Hacker News new | ask | show | jobs
by cyrusthegreat 1733 days ago
Hi everyone!

Over the years, I've found myself building hacky solutions to serve and manage my embeddings. I’m excited to share Embeddinghub, an open-source vector database for ML embeddings. It is built with four goals in mind:

Store embeddings durably and with high availability

Allow for approximate nearest neighbor operations

Enable other operations like partitioning, sub-indices, and averaging

Manage versioning, access control, and rollbacks painlessly

It's still in the early stages, and before we committed more dev time to it we wanted to get your feedback. Let us know what you think and what you'd like to see!

Repo: https://github.com/featureform/embeddinghub

Docs: https://docs.featureform.com/

What's an Embedding? The Definitive Guide to Embeddings: https://www.featureform.com/post/the-definitive-guide-to-emb...

3 comments

In the "Definitive Guide to Embeddings", in the figure "An illustration of One Hot Encoding", the "One Hot Encoding" table doesn't make any sense whatsoever. Am I wrong?
no you're right ahahah wth are these
You are both right. I just realized this and would be embarrassed if I wasn’t laughing so hard. I gave an original drawing to our designer with the correct values and we didn’t inspect their final image. We’ll get this fixed, thanks for pointing this out and sorry for the confusion :)
Holy shit, this looks amazing!

I see you've got examples for NLP use cases in your docs. Can't wait to read them. Embeddings are a constant source of complexity when I'm trying to move certain operations to Lambda, this looks like it would speed the initializations up big time.

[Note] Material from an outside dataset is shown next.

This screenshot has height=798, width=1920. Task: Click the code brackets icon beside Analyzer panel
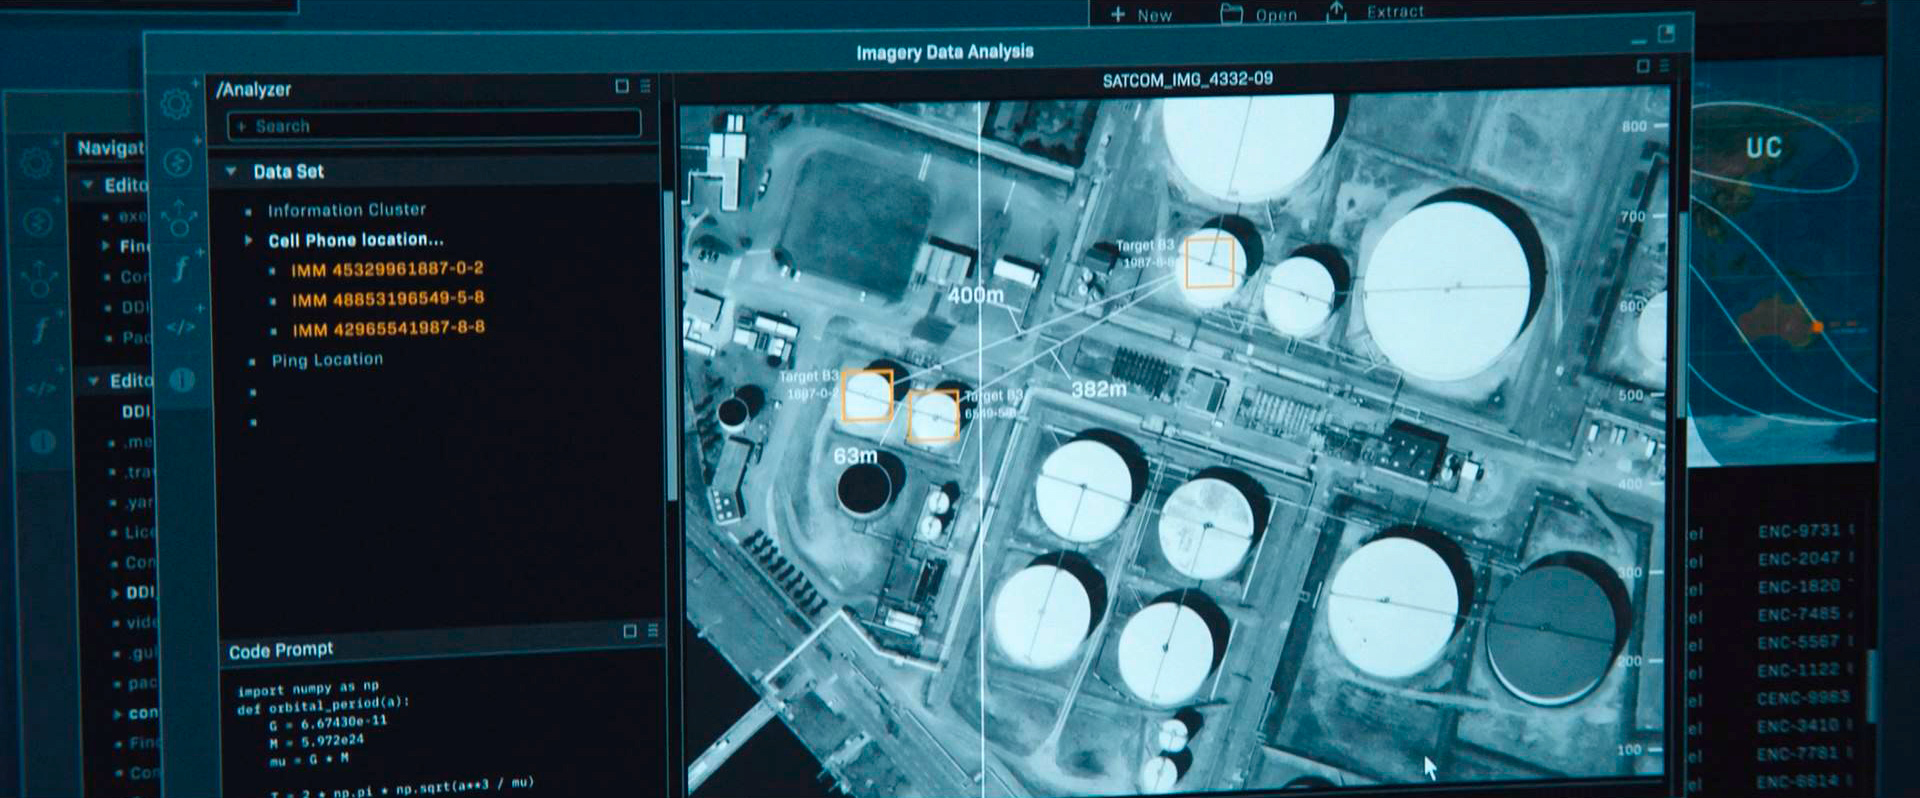(181, 327)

We're so glad to hear that! We'd love your feedback as we keep building. Please join our community on Slack: https://join.slack.com/t/featureform-community/shared_invite...
Curious about how your solution is different / better than nmslib which I've tried in the past?
We actually use HNSWLIB by NMSLIB on the backend. NMSLIB is solving the approximate nearest neighbor problem, not the storage problem. It’s not a database, it’s an index. We handle everything needed to turn their index into a full fledged database with a data science workflow around it (versioning, monitoring, etc.)
That's great. I've been very impressed by the performance of nmslib in my scenarios. I'll definitely check out eh - thanks for sharing!